Labor contract, also known as labor contract, labor agreement. The labor contract is the basic legal form for adjusting the labor relationship, and it is also the basic premise for establishing the labor relationship between the employee and the employer, and occupies a core position in the labor law.
The term of the labor contract refers to the effective time of the labor contract, the time when the labor contract entered into by both parties begins and ends, and the time when the labor relationship is legally binding.
Legal basis
Labor Contract Law of the People's Republic of China
Article 2: [Scope of Application]This Law shall apply to enterprises, individual economic organizations, private non-enterprise units, and other organizations within the territory of the People's Republic of China (hereinafter referred to as "employers") that establish labor relations with workers, and to conclude, perform, modify, dissolve, or terminate labor contracts.
The conclusion, performance, modification, dissolution or termination of labor contracts by state organs, public institutions, social organizations and workers with whom they have established labor relations shall be executed in accordance with this Law.
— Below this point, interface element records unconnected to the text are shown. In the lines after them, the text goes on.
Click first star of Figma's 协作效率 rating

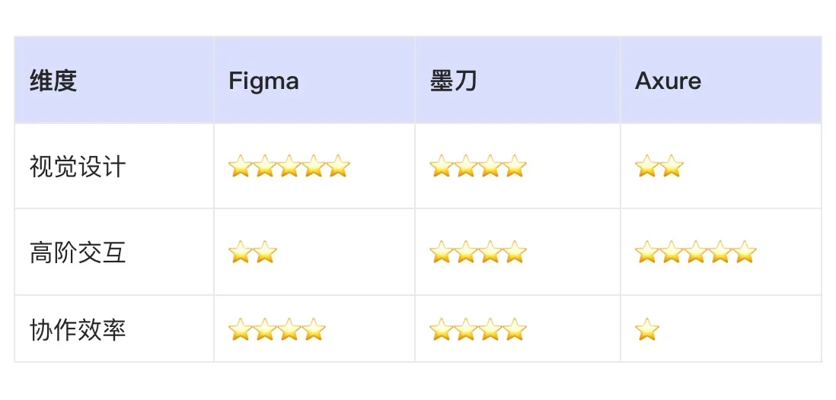(241, 330)
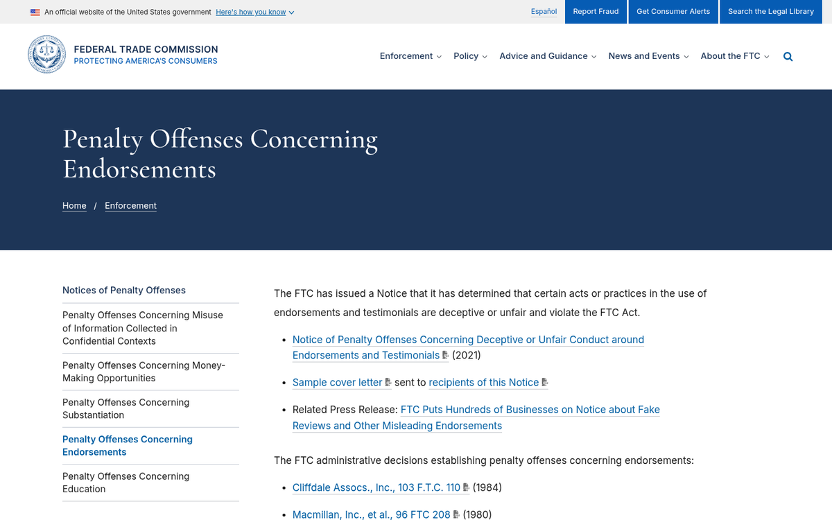Switch language via the Español link
Image resolution: width=832 pixels, height=520 pixels.
(x=544, y=12)
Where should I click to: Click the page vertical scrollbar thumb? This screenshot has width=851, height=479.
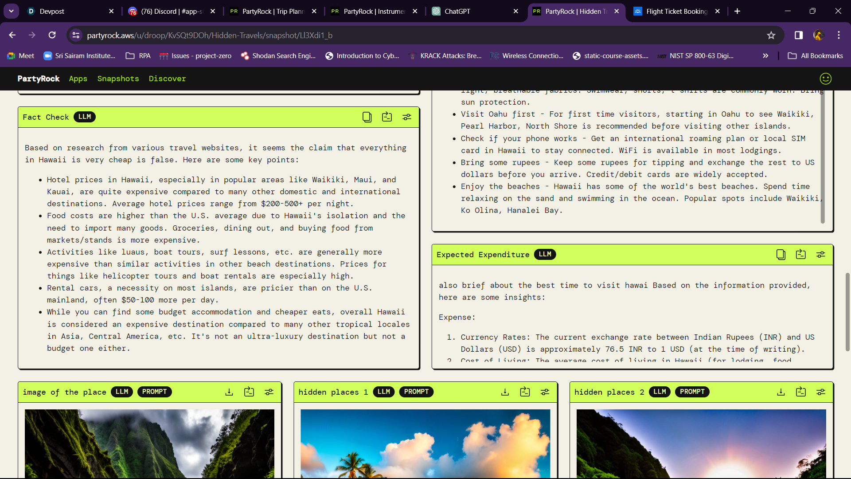847,312
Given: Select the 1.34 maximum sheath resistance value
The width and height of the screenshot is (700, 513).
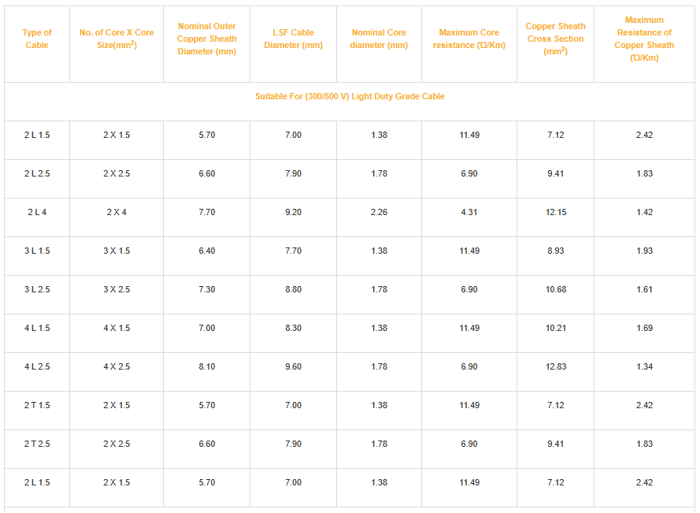Looking at the screenshot, I should 644,367.
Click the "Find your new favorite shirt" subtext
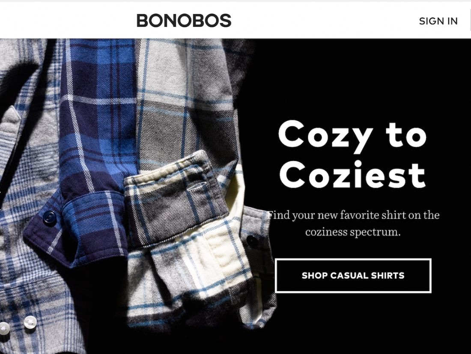The image size is (471, 354). 353,223
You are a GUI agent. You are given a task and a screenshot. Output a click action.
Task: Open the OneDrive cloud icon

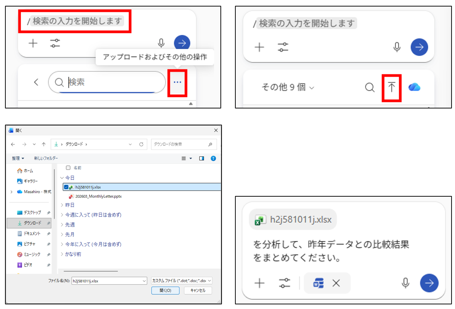[x=414, y=87]
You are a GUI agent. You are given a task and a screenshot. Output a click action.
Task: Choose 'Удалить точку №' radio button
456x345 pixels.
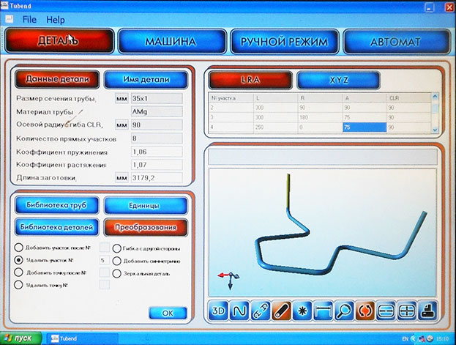tap(18, 285)
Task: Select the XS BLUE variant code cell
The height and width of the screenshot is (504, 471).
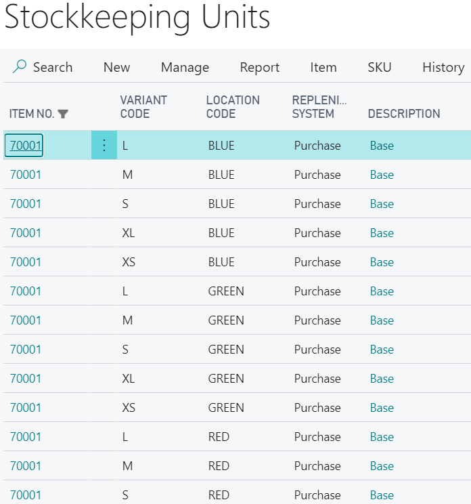Action: pyautogui.click(x=129, y=262)
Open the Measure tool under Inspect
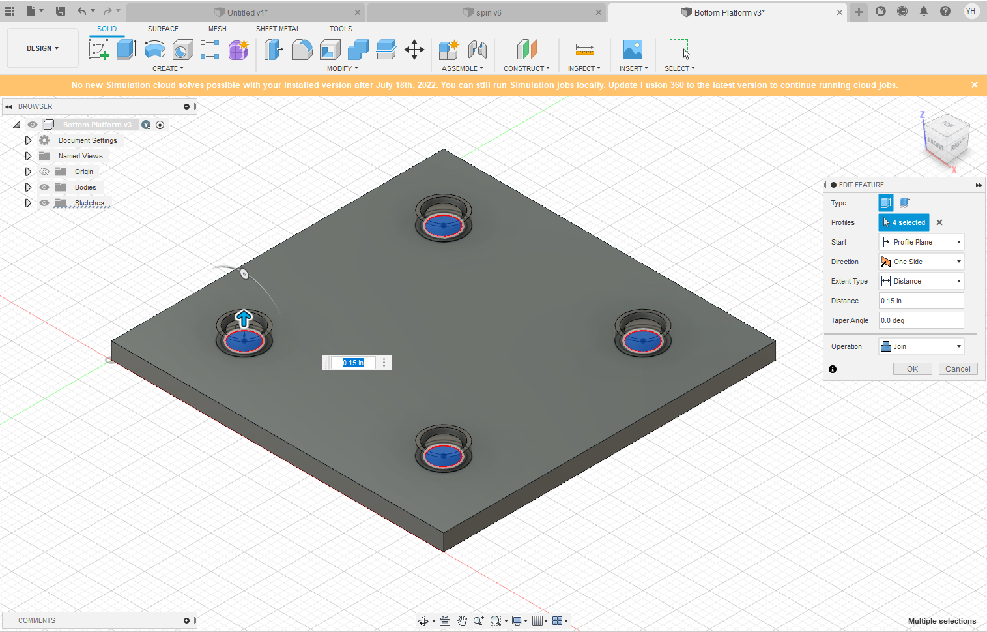 584,50
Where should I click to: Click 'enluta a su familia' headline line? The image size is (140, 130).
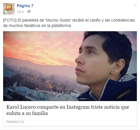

Article 4 [Rules and Regulations] Employers shall establish and improve labor rules and regulations in accordance with the law to ensure that workers enjoy labor rights and perform labor obligations.
When an employer formulates, amends, or decides on rules and regulations or major matters directly related to the vital interests of employees, such as labor remuneration, working hours, rest and vacation, labor safety and health, insurance and benefits, employee training, labor discipline, and labor quota management, it shall discuss with the workers' congress or all employees, put forward plans and opinions, and negotiate with the trade union or employee representatives on an equal footing.
In the process of implementing the rules and regulations and decisions on major matters, if the trade union or employees deem it inappropriate, they have the right to propose it to the employer and revise and improve it through consultation.
The employer shall publicize or inform the employee of the rules and regulations and decisions on major matters that directly affect the vital interests of the employee.